Blue Planet II is an astonishingly up-close look at creatures I didn’t know existed. This season has seven episodes that run just under an hour and it’s wonderful to see how Mzansi plays a role in what really feels like a film. There are expeditions to the Eastern Cape to check on the Indo-Pacific Bottlenose Dolphin, as well as visits to the Wild Coast and even kelp forests of the Cape. Expect to learn more about the Common octopus, Pyjama shark, Sevengill shark, Cape fur seal, Bamboo kelp and Split fan kelp.

After the screening, the series’ executive producer, James Honeyborne, is sitting next to Attenborough. I remark that the first time their paths crossed was about 20 years ago on the BBC’s Wildlife on One – of which Honeyborne was the producer and Attenborough was the presenter.

“Well, David has obviously been doing it a lot longer,” Honeyborne says with a sly grin towards Attenborough, “but that was when I got my first break and got to make my first film with David.”

“Which one was that one,” Attenborough flips around in his chair to look at Honeyborne.

They laugh as they pinpoint a few episodes. Then Attenborough says: “the message has always been the same. We’ve always tried to do the same thing. We’ve always tried to show people the natural world as it is and show people why it is interesting and beautiful, and so on. That’s what my ambition has always been.”

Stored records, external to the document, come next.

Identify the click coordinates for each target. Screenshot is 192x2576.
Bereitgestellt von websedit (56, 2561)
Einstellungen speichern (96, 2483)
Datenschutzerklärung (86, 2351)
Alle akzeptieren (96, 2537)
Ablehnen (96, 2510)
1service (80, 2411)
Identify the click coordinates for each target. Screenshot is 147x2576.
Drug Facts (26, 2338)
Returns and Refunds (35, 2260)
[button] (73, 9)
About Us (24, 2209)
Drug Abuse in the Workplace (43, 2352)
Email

“The technology has changed beyond recognition. The change from film onto electronic had huge implications. The fact that you could remove the lens from this big thing that churns around film – the fact that you could send the picture a half a mile away to a camera transformed things.”

I ask Honeyborne what he has learned from working with Attenborough since that first day two decades ago and before he’s had a chance to answer, the funny Attenborough quips: “Well, he’s become more awkward.”

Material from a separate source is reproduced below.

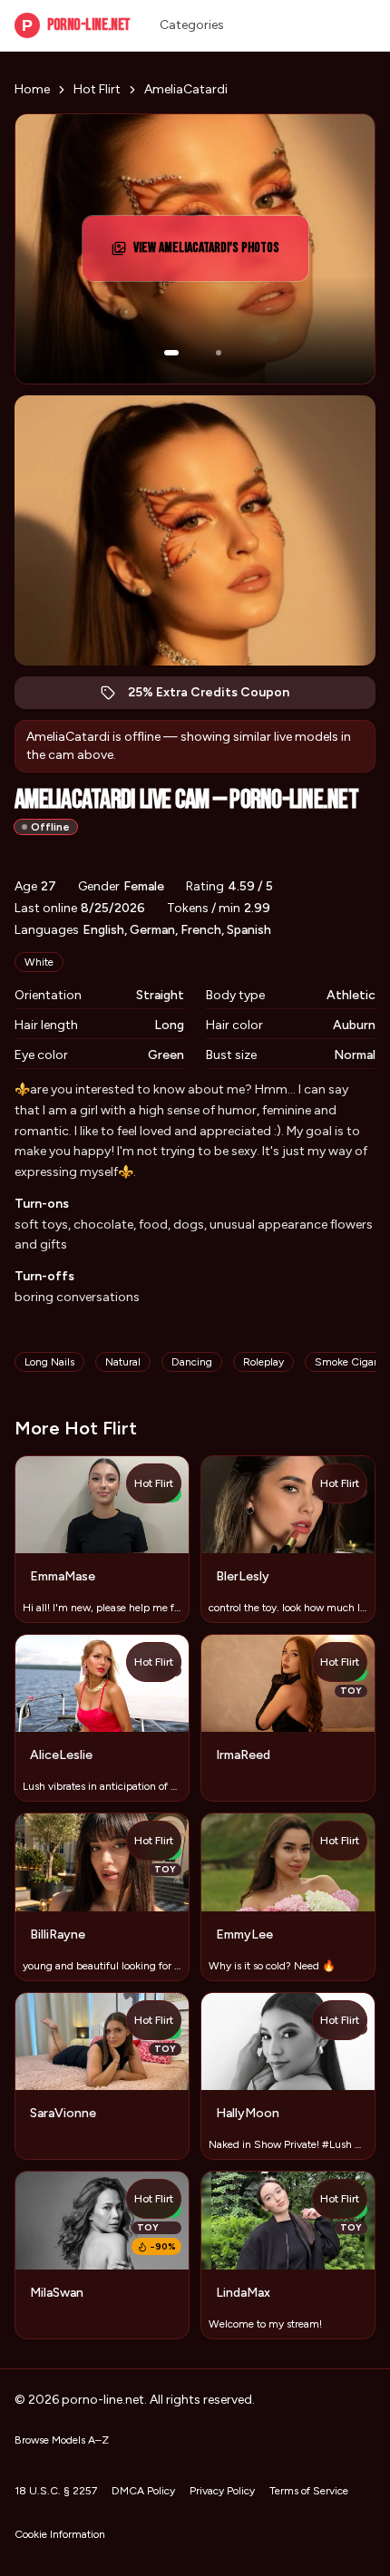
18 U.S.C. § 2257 (56, 2490)
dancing (191, 1362)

Again, we laugh and Honeyborne finally says: “ he still has the same passion and enthusiasm and I’m still learning, so it’s great!”

Attenborough prides himself on getting you hooked on sea life from the first sentence. “Getting the words right is very critical,” he says. “I think it would be true that I have, by and large, spent more time trying to get the first five minutes right than any other five minutes in the programme.”

As a writer myself, I would be remiss to not ask him about how he seems to be the GOAT of broadcast commentary. He says: “It seems to me that there are some very simple rules when it comes to writing commentary. One is that you don’t tell people what they can already see.”

“The other is that you don’t use too many words. I haven’t yet written a script that I have come back to 10 years later and not said: ‘There were just about 10% too many words. You should have cut out even more.’”

“The other is you don’t get carried away by literary excitement and suddenly decide you’re going to make flowery language with all kinds of metaphors and similes, which are not necessary when people can see what you’re writing about! Commentary is secondary to the picture.” Watch the master in action this weekend.